Work to complete:
Copy the data from the line with "How do I perform: Click" up to and including the line with "Looking at the screenshot, I should pos(580,578).", reproducing each line unchanged.

Available records:
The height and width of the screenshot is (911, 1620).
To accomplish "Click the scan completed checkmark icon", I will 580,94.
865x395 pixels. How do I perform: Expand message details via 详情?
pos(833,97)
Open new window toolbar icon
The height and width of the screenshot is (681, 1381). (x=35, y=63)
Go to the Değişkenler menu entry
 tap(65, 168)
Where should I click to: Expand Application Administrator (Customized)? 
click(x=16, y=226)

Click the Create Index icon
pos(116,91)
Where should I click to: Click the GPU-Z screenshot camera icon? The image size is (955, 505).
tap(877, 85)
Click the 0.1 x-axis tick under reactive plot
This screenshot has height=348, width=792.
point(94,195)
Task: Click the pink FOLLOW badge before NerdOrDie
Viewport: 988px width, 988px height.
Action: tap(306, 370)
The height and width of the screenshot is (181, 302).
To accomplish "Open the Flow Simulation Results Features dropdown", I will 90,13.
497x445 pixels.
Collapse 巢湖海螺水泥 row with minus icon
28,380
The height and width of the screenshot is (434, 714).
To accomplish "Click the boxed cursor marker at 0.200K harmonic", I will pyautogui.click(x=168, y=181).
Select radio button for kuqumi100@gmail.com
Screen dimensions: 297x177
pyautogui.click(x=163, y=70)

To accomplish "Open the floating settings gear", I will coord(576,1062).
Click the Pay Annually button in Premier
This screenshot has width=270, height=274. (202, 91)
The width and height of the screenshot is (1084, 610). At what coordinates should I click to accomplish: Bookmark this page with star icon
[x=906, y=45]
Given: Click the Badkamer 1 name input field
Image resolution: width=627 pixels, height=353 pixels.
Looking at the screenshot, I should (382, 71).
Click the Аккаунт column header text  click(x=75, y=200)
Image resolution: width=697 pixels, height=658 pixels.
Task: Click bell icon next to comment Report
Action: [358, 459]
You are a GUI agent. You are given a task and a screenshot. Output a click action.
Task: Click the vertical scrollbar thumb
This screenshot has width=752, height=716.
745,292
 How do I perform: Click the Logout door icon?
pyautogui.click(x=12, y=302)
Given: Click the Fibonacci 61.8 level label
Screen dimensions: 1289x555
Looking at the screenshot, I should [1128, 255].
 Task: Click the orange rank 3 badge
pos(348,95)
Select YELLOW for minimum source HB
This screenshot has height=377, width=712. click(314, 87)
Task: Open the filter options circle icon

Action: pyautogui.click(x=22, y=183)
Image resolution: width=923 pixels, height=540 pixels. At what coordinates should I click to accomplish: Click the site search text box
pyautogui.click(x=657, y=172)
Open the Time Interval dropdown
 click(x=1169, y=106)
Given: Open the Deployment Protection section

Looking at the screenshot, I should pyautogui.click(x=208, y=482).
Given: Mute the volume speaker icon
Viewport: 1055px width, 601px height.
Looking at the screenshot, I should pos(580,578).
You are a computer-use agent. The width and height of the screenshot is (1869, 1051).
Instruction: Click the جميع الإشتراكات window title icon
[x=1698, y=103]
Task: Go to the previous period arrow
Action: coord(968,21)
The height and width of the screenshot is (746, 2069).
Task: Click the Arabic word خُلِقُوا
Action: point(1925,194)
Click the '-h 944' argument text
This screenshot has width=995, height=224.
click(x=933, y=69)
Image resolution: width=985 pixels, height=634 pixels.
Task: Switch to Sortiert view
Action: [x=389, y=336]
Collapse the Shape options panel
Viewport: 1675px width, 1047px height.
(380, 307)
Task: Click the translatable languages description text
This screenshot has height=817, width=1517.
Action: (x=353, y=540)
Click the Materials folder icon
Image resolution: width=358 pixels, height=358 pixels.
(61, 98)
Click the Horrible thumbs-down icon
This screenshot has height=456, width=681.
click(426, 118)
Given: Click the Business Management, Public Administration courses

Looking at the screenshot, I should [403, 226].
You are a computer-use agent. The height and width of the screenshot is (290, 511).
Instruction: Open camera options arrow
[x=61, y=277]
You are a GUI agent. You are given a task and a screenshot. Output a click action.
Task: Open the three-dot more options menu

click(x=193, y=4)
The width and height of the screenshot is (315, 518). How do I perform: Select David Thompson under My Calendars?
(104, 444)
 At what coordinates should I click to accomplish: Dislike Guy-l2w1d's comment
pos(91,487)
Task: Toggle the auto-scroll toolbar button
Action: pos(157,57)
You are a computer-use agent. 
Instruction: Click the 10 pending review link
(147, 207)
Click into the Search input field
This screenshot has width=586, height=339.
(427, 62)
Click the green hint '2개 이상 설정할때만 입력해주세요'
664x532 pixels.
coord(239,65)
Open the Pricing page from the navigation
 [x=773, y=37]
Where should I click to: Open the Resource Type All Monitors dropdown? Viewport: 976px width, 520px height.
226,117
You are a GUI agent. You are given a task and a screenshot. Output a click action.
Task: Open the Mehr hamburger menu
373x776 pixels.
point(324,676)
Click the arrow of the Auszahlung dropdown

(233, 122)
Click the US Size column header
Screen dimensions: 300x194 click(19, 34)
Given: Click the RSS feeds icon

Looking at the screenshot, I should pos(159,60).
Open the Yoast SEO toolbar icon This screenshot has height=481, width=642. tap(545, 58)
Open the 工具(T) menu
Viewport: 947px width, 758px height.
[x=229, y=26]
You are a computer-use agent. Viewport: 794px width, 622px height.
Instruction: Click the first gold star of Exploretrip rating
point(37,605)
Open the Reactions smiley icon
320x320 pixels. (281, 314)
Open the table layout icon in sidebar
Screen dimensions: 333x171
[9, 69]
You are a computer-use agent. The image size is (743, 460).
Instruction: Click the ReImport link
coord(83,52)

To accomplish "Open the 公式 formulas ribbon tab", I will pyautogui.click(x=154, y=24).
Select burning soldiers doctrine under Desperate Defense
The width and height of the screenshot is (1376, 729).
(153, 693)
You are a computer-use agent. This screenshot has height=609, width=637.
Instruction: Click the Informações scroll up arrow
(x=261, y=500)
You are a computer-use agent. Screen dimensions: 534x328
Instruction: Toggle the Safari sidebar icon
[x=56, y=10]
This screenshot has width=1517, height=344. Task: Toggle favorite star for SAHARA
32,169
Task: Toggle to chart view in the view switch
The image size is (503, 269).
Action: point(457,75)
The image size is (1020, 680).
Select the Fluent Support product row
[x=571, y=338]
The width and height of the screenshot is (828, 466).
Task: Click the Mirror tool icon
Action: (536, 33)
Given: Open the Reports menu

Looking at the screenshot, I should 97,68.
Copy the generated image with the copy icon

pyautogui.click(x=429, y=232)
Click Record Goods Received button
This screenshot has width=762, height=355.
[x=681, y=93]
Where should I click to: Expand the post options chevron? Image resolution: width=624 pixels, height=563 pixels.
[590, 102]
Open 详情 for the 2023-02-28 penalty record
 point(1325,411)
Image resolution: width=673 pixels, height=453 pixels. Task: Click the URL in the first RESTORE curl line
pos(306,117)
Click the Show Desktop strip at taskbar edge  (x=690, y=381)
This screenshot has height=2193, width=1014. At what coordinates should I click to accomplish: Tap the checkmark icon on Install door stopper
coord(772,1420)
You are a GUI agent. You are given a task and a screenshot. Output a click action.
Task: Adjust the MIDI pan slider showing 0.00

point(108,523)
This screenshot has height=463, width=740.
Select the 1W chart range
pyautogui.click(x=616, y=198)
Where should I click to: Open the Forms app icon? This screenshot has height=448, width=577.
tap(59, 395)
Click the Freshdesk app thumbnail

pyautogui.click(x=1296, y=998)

Result below:
 How do I perform: Click the Logout door icon?
pyautogui.click(x=12, y=302)
Given: Click the Fibonacci 61.8 level label
Screen dimensions: 1289x555
Looking at the screenshot, I should [1128, 255].
 Task: Click the orange rank 3 badge
pos(348,95)
Select YELLOW for minimum source HB
This screenshot has height=377, width=712. click(314, 87)
Task: Open the filter options circle icon

Action: pyautogui.click(x=22, y=183)
Image resolution: width=923 pixels, height=540 pixels. At what coordinates should I click to accomplish: Click the site search text box
pyautogui.click(x=657, y=172)
Open the Time Interval dropdown
 click(x=1169, y=106)
Given: Open the Deployment Protection section

Looking at the screenshot, I should pyautogui.click(x=208, y=482).
Given: Mute the volume speaker icon
Viewport: 1055px width, 601px height.
Looking at the screenshot, I should pos(580,578).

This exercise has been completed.